Woodrow Wilson once said that if you wanted to see Congress at work watch the Committees, but that’s not exactly right.

If you want to see the Congress really have an impact, unleash the Appropriations Committee with all of its might.  Because it is with the spending committees where the Congress really packs a punch.

Harry Reid packs a pretty good punch too.  He was a boxer when he grew up, and he developed his toughness in the usual ways, through a tough childhood, a broken family and dirt-poor poverty.

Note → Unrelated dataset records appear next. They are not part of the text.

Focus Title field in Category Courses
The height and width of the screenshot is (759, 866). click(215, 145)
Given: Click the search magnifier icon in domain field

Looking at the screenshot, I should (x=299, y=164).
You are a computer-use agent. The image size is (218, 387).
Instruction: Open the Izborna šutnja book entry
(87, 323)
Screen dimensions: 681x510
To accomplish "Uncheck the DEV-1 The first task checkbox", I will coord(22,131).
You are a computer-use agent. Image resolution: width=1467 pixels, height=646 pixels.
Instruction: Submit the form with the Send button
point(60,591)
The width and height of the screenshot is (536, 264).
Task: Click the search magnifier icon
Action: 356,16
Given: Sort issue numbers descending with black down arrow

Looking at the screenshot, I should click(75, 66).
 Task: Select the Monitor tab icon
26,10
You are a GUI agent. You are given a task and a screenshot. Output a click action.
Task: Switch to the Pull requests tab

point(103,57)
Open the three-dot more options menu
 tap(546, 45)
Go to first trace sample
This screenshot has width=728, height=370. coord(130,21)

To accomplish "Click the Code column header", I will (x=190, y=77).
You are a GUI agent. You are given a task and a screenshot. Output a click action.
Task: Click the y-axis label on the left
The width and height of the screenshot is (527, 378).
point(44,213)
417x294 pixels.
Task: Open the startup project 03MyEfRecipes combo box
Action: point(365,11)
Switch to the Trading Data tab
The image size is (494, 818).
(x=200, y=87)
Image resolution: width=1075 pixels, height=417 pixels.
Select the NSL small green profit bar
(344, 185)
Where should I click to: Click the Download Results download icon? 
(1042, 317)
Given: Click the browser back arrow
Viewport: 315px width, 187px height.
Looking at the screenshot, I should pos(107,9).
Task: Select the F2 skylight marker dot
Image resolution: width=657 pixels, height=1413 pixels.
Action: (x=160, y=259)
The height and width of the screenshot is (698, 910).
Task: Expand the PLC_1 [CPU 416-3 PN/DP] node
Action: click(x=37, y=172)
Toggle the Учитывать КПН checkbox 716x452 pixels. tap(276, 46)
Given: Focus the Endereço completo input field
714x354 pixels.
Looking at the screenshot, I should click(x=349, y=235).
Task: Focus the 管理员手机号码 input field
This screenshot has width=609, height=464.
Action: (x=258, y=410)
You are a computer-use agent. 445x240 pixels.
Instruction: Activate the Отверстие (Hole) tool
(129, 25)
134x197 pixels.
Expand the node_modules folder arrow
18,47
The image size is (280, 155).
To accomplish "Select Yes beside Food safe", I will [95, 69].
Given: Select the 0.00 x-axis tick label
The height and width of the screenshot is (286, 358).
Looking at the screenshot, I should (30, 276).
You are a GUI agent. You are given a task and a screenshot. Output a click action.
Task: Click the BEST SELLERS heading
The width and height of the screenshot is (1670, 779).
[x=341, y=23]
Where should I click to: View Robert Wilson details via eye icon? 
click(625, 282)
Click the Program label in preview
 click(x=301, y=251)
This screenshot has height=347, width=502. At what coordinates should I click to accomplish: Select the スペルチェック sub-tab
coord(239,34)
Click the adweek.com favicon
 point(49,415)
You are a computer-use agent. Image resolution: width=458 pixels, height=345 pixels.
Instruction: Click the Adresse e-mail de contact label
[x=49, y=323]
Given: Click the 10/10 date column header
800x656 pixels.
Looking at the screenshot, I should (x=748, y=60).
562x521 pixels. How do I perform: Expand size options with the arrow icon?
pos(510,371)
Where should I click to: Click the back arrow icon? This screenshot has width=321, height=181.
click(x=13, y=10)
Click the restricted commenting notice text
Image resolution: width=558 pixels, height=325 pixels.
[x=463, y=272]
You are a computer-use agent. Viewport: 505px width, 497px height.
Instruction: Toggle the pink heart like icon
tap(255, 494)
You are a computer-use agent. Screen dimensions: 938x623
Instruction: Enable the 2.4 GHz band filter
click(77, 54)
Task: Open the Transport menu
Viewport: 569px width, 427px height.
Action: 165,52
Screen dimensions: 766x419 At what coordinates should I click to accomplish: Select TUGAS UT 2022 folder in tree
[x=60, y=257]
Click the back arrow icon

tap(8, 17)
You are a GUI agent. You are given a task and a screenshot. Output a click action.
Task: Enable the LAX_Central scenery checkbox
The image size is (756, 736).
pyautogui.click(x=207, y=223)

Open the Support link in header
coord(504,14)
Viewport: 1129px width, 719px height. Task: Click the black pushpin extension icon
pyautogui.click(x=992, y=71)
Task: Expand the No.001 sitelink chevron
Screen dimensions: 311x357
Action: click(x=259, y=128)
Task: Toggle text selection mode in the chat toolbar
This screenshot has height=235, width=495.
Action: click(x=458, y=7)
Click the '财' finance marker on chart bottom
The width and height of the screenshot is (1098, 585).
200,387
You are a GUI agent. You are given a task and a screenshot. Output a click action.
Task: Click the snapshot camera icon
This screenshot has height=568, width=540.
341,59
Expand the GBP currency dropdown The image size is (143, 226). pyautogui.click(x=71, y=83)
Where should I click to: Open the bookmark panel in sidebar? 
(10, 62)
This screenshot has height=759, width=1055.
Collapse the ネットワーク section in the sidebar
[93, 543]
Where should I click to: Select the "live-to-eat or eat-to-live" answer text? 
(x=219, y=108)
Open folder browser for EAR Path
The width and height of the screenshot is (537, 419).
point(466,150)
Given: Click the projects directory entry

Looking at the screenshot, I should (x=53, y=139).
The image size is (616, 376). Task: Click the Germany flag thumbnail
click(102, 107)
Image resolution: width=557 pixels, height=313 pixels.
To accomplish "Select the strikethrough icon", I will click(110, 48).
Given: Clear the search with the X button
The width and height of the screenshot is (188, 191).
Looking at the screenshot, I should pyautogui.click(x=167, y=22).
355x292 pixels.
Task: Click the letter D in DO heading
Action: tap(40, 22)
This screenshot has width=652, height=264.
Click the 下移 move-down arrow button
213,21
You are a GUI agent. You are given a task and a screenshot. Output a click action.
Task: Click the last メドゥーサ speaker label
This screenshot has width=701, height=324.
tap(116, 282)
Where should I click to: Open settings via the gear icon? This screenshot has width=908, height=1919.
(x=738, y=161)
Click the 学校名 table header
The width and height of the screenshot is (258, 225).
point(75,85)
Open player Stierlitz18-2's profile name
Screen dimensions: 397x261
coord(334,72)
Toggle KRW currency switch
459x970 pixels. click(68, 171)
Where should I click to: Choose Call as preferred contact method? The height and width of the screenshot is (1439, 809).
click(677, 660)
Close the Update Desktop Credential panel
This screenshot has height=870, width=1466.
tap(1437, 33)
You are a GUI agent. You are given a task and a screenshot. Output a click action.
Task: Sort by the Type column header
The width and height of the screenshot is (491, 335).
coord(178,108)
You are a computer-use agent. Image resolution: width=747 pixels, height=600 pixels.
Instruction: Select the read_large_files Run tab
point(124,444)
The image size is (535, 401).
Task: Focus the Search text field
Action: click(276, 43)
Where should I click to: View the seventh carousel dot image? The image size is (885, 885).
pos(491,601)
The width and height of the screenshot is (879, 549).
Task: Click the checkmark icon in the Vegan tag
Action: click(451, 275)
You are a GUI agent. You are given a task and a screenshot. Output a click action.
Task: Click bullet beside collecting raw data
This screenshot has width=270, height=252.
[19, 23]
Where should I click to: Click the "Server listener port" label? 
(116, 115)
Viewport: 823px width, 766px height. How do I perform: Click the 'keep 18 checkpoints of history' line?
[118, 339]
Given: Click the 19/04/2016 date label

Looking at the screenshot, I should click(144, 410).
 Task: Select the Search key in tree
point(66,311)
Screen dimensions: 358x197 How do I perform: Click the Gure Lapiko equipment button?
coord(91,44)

Reid was tougher than the Appropriators, and when he was leader, he rarely if ever brought a spending bill to the Senate floor.  He did that for a very specific reason.  He knew that when the twelve bills that piled up outside his office had to finally get resolved, that he had the maximum leverage to exert his tremendous influence on the final product.

He used that process to stop the United States and its nuclear industry from storing nuclear waste in Yucca Mountain, despite the fact that it was the law of the land and that radioactive trash was strewn about the country, just waiting to be stored in the mountain vault underneath the Nevada desert.

I am sure that there were other things that Reid fought for year after year as the Democratic leader.  One thing he didn’t fight for was regular order.

Regular order spreads power out to Committee Chairmen and rank and file members.  When the Congress is forced to adopt an omnibus appropriations package, power flows to the Leaders in either body.

Reid is a tough hombre.  He shouldn’t have won his last race, but he somehow was able to manipulate the election process so that he faced Sharron Angle, a flawed and very beatable candidate.

That always reminded me of that scene in the movie “All the President’s Men”, where Hal Holbrook, playing Deep Throat, said that Nixon didn’t want to run against Muskie, he wanted to run against McGovern, and who do you think he ran against?

In any event, Reid’s departure from the Senate will be missed by many of his colleagues on the Democratic side, especially those who admired his toughness.

But for those of us who want a return to regular order, I think his departure is nothing to cry about.

The most remarkable thing about both the House and the Senate passing their budgets, budgets that balance and that don’t increase taxes, is how little rhetoric has been spent attacking the particular plans or even praising them for that matter.

Indeed, what is most notable about the Republican budgets is not what was included within them, but that they were considered and then passed at all.

The American people won’t remember nor will long care about the details that made up the two budget resolutions, as required by the Budget Act of 1974.   But they will give them credit for doing the work of the people in an expeditious and timely matter.

Harry Reid was rightly attacked for not taking the budget process seriously enough.  Indeed for several years, he didn’t even bother to go through the motions.

So, I guess there is just the smallest amount of irony to the “coincidence” that the Minority Leader announced that he was packing it in within hours of the Senate passing its budget resolution.

The budget may not have done him in, but its passage certainly showed the flaws in his leadership.